Tejumola Olaniyan

Africana joins the rest of the world in mourning Tejumola (Teju) Olaniyan, Louise Durham Mead Professor of English & Wole Soyinka Professor of the Humanities at the University of Wisconsin–Madison, Wisconsin, a Cornell alumnus, a friend of our department and one who never failed to lend a hand in our continuing work to fulfill our founding objectives and make our program the best.  He died on November 30, 2019. 

Teju, as he was popularly called, was born in Omu-Aran, Kwara State, Nigeria.  He graduated top of his class in Dramatic Arts at the University of Ife (now Obafemi Awolowo University), Ile-Ife, Osun State, Nigeria, and earned a Master of Arts in the same field before coming over to Cornell University in 1987 for his doctoral studies. 

As they say in Yorùbá, the morning presages what the evening will look like.  His publishing career started in earnest in Nigeria where he became the most prolific contributor to the Literary Series of The Guardian newspaper and papers in academic journals. 

After his training at Cornell, he became a leading exemplar of the meaning of Africana Studies in the way his work embraced Africa and the Diaspora through the fields of literature and culture.   His intellectual accolades of the field came first with his dissertation Scars of Conquest which read African theatrical productions diasporically.  Then the landmark Arrest the Music which offered an  innovative assertion of the creative/theoretical meaning of Africa beat icon Fela Anikulapo-Kuti,  again matching the amazing reach of Fela with an intellectual product that brought much needed textual and political analysis to his subject.  Edited collections on African Diaspora Studies, Music, Politics and, more recently, study of African cartoons, reveal only the major contributions of a rich tapestry of scholarship.

“In a tribute to Professor Olaniyan on the occasion of his 60th birthday [in May, 2019], his fellow scholar (and former teacher) Biodun Jeyifo, professor of African and African American Studies and of Comparative Literature at Harvard University, wrote that ‘for most intellectuals of the African world, the diasporas of our continent in the rest of the world are places of endless cycles of sojourns and returns… Teju’s work, his productivity, in at least the last 10 years, has been largely predicated on this constitutiveness of journeys back and forth between home and diaspora, nation and the world. He is acutely aware of Africa’s structural disadvantages, its ‘development of underdevelopment’ in the global order of neoliberal capitalism, together with their effects on institutions and practices of the state on the arts and the media in our continent.  But unlike in the past, this ‘unhappy consciousness’ is deeply inflected with a sense of possibility, of an openness to a futurity that is not decreed but must be achieved by us’.”

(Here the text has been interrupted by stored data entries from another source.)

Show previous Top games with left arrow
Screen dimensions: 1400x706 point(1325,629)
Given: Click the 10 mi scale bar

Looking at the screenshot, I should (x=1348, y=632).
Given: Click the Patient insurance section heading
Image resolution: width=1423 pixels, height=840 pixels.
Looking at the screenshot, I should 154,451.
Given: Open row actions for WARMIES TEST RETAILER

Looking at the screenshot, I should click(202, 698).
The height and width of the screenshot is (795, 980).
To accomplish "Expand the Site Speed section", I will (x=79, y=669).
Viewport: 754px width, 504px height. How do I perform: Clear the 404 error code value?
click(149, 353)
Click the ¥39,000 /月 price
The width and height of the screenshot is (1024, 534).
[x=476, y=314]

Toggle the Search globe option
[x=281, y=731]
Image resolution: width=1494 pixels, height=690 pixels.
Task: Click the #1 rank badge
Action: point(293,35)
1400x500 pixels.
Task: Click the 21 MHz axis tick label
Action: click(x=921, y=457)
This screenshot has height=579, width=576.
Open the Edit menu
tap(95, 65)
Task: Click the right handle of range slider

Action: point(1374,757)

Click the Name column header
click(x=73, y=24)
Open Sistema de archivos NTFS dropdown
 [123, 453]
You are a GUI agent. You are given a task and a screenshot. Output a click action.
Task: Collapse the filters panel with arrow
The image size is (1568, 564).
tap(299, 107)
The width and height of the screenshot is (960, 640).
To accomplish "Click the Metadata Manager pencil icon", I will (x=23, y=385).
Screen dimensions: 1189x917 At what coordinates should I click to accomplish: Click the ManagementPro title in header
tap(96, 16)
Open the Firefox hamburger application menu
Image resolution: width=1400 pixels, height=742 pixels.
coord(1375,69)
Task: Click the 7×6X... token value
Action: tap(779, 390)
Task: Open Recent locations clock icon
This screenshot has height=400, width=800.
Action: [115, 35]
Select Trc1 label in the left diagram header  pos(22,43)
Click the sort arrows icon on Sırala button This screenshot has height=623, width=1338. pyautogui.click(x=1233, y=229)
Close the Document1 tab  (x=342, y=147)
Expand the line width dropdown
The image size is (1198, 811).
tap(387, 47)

But above all, his service and recognition of the need to create, maintain and enhance our institutions is revealed in his presidency of the  African Literature association at a critical time, and most recently its editor of JALA – the Journal of the African Literature Association with a determination to make it a premier literary journal of African Literature.

For Africana at Cornell,  Teju served as a program reviewer in 2016 and in his conversations with us manifested a desire for us to maintain the history of the  department and further maximize our full potential  Teju demonstrated always a subtle nudging at times, a pushing of his colleagues  always to live up to our history and take it further. He always has seemed to be here at crucial moments, never abandoning his Cornell connections. That he served as dissertation advisor to our current  faculty member in African literature, perhaps allowed him to complete the circle. But so much more was still left undone.

His booming bass; his compassion, his smile and commitment to excellence, expecting the best of us always and a kind brotherly love that will be missed perhaps even more than his scholarship, dedication and humility so irreplaceable.